TO BE DONE:
A) In the Apache Beam post, copy out everything from "word_count = (lines" down to "o): (w, sum(o))))", substituting "Pair With One" for "Pair of One".
B) Pick up the Apache Beam post after its last sentence and carry it on.

I have been working on Apache Beam for a couple of days. I wanted to quickly iterate on the application I am working and make sure the pipeline I am building is error free. In spark we can use sc.parallelise
and when we apply some action we get the value that we can inspect.
Similarly when I was reading about Apache Beam, I found that we can create a PCollection
and work with it using following syntax
with beam.Pipeline() as pipeline:
lines = pipeline | beam.Create(["this is test", "this is another test"])
word_count = (lines
| "Word" >> beam.ParDo(lambda line: line.split(" "))
| "Pair of One" >> beam.Map(lambda w: (w, 1))
| "Group" >> beam.GroupByKey()
| "Count" >> beam.Map(lambda (w, o): (w, sum(o))))
result = pipeline.run()

ENTRIES SHOWN:
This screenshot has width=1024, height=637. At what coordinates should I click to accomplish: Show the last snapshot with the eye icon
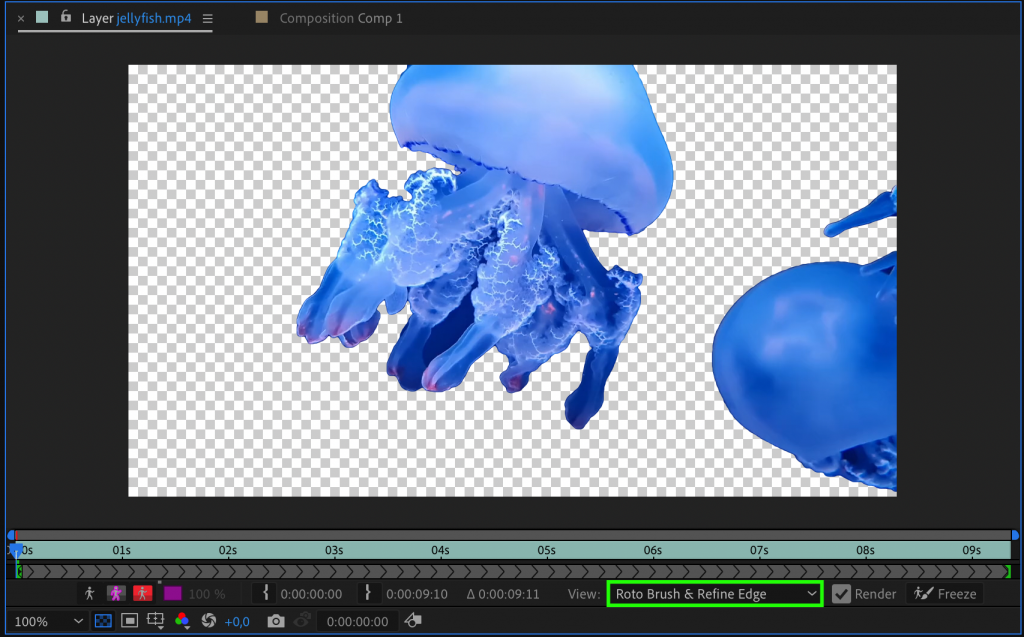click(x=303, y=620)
...
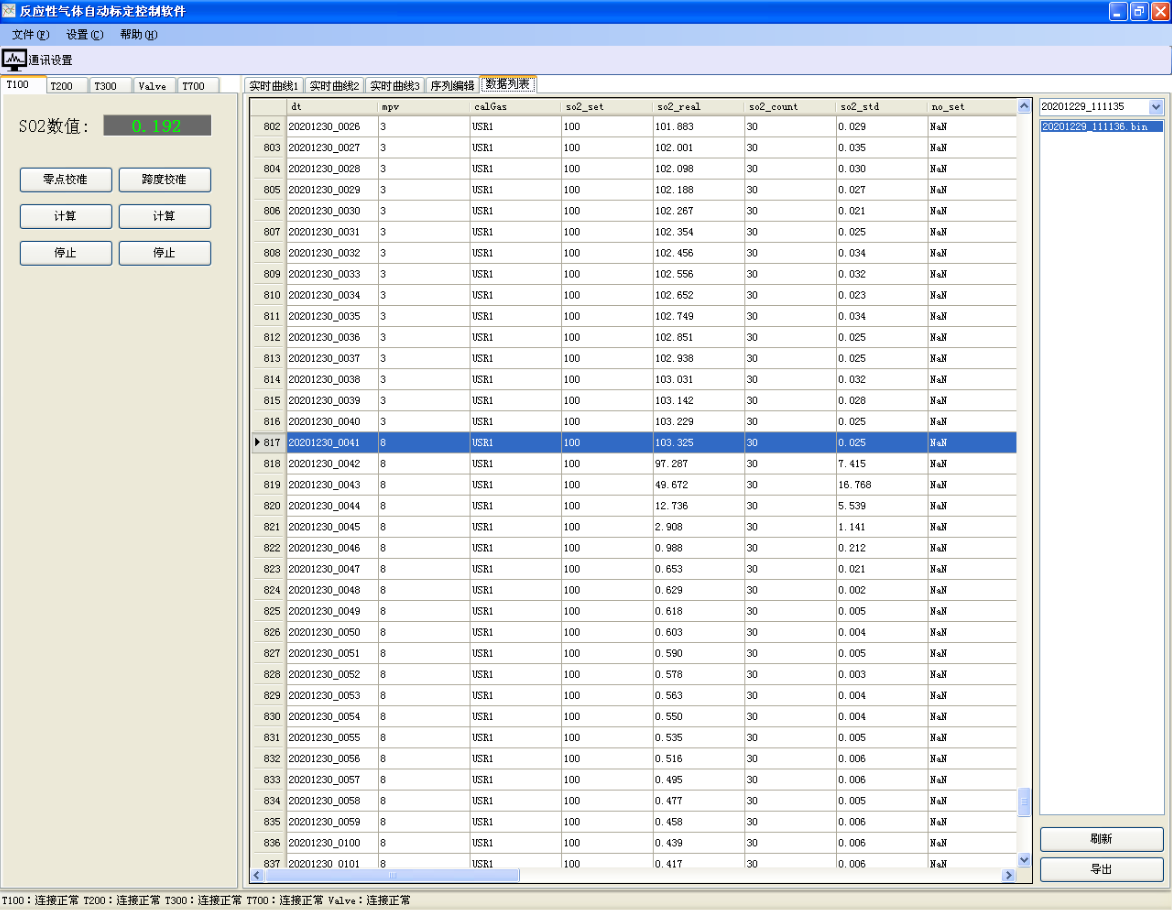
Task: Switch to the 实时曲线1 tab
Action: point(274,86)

THE RESPONSES:
A)
word_count = (lines
| "Word" >> beam.ParDo(lambda line: line.split(" "))
| "Pair With One" >> beam.Map(lambda w: (w, 1))
| "Group" >> beam.GroupByKey()
| "Count" >> beam.Map(lambda (w, o): (w, sum(o))))

B)
I actually wanted to print the result to console. But I couldn't find any documentation around it.
Is there a way to print the result to console instead of saving it to a file each time?
You don't need the temp list. In python 2.7 the following should be sufficient:
def print_row(row):
print row
(pipeline
| ...
| "print" >> beam.Map(print_row)
)
result = pipeline.run()
result.wait_until_finish()
In python 3.x, print
is a function so the following is sufficient:
(pipeline
| ...
| "print" >> beam.Map(print)
)
result = pipeline.run()
result.wait_until_finish()